Molecular epidemiology of enteroviruses associated with hand, foot, and mouth disease in South India from 2015 to 2017

Abstract

Hand, foot, and mouth disease (HFMD) is a common childhood infection caused by human enteroviruses and is clinically characterised by fever with vesicular rash on the hands, feet, and mouth. While enterovirus A71 (EV-A71) and coxsackievirus A16 (CVA16) were the major etiological agents of HFMD in India earlier, the data on recently circulating enteroviruses associated with HFMD are sparse.

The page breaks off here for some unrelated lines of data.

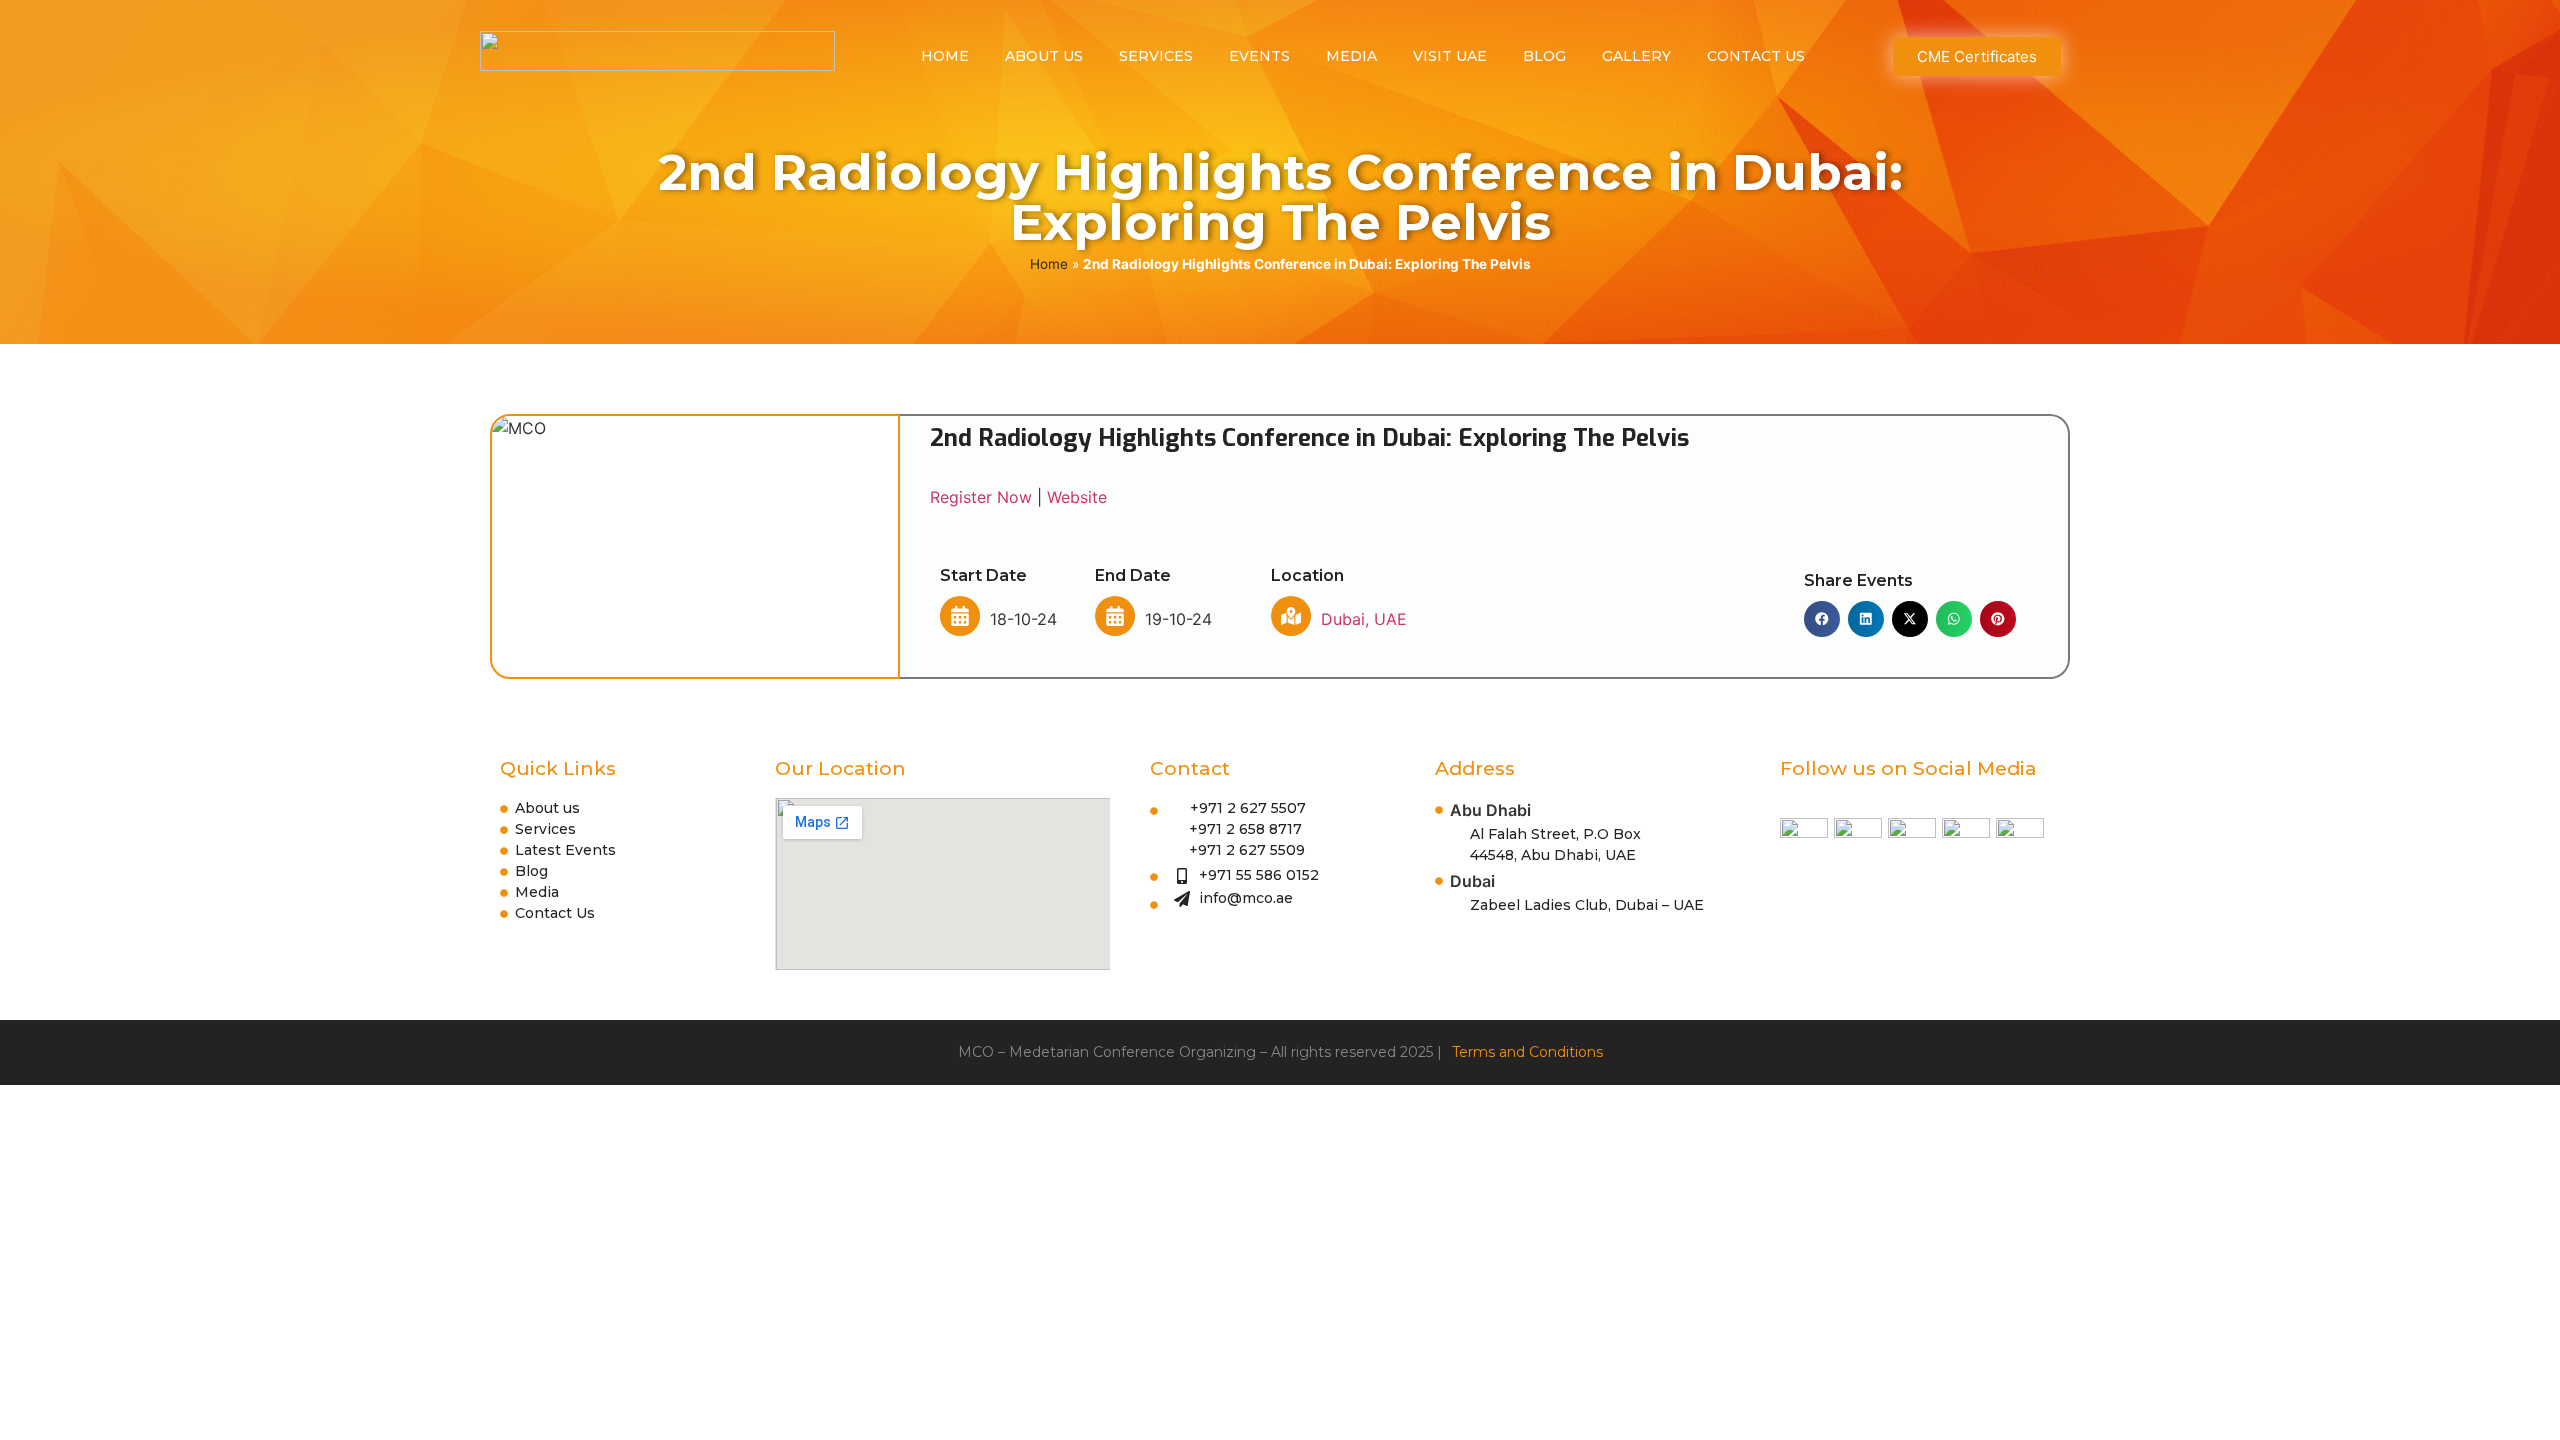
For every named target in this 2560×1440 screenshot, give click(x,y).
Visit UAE (1450, 56)
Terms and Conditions (1527, 1052)
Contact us (1756, 56)
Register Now (981, 497)
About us (1044, 56)
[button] (1822, 619)
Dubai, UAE (1364, 619)
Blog (1544, 56)
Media (1351, 56)
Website (1077, 497)
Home (945, 56)
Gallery (1636, 56)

Here, we describe the molecular epidemiology of enteroviruses associated with HFMD in South India from 2015 to 2017. We used archived enterovirus real-time reverse transcription (RT) PCR-positive vesicle swab and/or throat swab specimens from clinically suspected HFMD cases collected from four secondary-care hospitals in South India between July 2015 and December 2017. PCR amplification and sequencing were done based on the 5'VP1, 3'VP1, VP2, or 5´NCR regions to identify enterovirus types. Genetic diversity among enteroviruses was inferred by phylogenetic analysis. Of the 107 enterovirus RNA real-time RT-PCR-positive HFMD cases, 69 (64%) were typed as CVA6, 16 (15%) were CVA16, and one (1%) was CVA10, whereas in 21 (20%) cases, the virus was not typeable by any of the methods used in the study. The majority of HFMD cases (89, 83%) were in children less than five years old, while 11 (10.3%) were in adults. 5'VP1 yielded the maximum number of enteroviruses genotyped, and phylogenetic analysis showed that the CVA6 strains belonged to subclade D3, while the subclades of CVA16 and CVA10 were B1c and D, respectively. The predominant etiological agent of HFMD in South India during 2015-2017 was CVA6, followed by CVA16 and CVA10.

Fig. 1

The algorithm of enterovirus detection and typing in clinical specimens

Fig. 2

Rash in children with hand, foot, and mouth disease. (A) erythematous macules on the palms, (B) crusted lesions on the knee, (C) papules on the foot, (D) erythematous macules on the soles

Fig. 3

Phylogenetic trees of CVA6 based on partial 5’VP1 (A), 3’VP1 (B), VP2 (C), and 5’NCR (D) sequences of the study strains and other representative global strains. Phylogenetic relationships were inferred using the neighbour-joining method with the Kimura 2-parameter (K2P) model with 1000 bootstrap replicates for each data set. The GenBank accession number and the place and year of collection are shown for each strain. The clades and subclades are colour coded from node to tip (clade A in dark green, clade B in yellow, clade C in blue, subclades D1 in pink, D2 in light green, and D3 in red). The study strains are indicated by blue text. The scale bar represents nucleotide substitutions per site.

Fig. 4

Phylogenetic analysis of CVA16 based on partial 5’VP1 (A), VP2 (B), and 5’NCR (C) sequences of the study strains and reference strains. Phylogenetic relationships were inferred using the neighbour-joining method with the Kimura 2-parameter (K2P) model. The statistical reliability was estimated for each node using 1000 bootstrap replicates. The branches are colour coded as clade A in dark green, subclade B2 in yellow, subclade B3 in blue, subclades B1a in pink, B1b in violet, and B1c in red. The study strains are indicated by blue text. The scale bar represents nucleotide substitutions per site.

Fig 5

Phylogenetic tree of the CVA10 strain from this study and global representative strains, based on partial 5’VP1 sequences. Phylogenetic relationships were inferred using the neighbour-joining method with the Kimura 2-parameter (K2P) model with 1000 bootstrap replicates. The clades and subclades are colour coded from node to tip (clade A in dark green, clade B in yellow, clade C in blue, clade D in red, clade E in violet, F in pink, and G in light green). The strain from this study is indicated by blue text. The scale bar at the bottom indicates the relative phylogenetic distance.